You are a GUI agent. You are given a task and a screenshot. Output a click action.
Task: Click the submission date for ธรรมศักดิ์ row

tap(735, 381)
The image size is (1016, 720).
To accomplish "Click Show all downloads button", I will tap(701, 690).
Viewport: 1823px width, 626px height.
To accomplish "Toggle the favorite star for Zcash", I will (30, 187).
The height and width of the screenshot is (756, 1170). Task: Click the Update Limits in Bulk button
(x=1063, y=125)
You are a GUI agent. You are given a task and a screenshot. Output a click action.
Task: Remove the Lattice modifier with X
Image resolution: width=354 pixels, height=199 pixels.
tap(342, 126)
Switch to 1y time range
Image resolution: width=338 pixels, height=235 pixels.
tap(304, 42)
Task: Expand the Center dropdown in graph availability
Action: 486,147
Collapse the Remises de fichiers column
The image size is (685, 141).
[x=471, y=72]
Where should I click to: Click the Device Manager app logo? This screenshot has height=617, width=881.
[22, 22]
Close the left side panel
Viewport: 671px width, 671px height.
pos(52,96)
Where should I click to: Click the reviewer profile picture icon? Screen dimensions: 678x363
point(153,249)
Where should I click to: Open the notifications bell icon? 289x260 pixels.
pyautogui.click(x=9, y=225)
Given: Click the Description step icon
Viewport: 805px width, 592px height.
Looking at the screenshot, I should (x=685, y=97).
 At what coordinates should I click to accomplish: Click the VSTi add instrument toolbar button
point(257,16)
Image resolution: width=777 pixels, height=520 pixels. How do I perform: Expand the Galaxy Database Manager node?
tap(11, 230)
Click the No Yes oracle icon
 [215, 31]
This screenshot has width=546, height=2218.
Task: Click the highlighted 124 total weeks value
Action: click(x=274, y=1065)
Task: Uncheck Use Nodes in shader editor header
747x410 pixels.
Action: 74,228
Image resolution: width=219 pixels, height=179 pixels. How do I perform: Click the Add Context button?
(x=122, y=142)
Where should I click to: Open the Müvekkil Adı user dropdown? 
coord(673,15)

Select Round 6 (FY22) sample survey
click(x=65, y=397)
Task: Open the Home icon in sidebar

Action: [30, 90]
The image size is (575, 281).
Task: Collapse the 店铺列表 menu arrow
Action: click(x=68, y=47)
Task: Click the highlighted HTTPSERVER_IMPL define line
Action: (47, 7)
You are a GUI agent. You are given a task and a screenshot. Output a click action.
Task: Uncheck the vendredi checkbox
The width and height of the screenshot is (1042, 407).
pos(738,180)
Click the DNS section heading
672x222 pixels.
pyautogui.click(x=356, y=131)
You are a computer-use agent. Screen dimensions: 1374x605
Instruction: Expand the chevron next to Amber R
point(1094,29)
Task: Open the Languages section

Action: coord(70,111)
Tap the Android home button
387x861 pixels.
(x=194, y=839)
·····
- [TASK PROMPT]:
Return all lines from the material that contain "will".

- [WRITTEN SOLUTION]:
To accomplish "Click Show all downloads button", I will tap(701, 690).
To accomplish "Toggle the favorite star for Zcash", I will (30, 187).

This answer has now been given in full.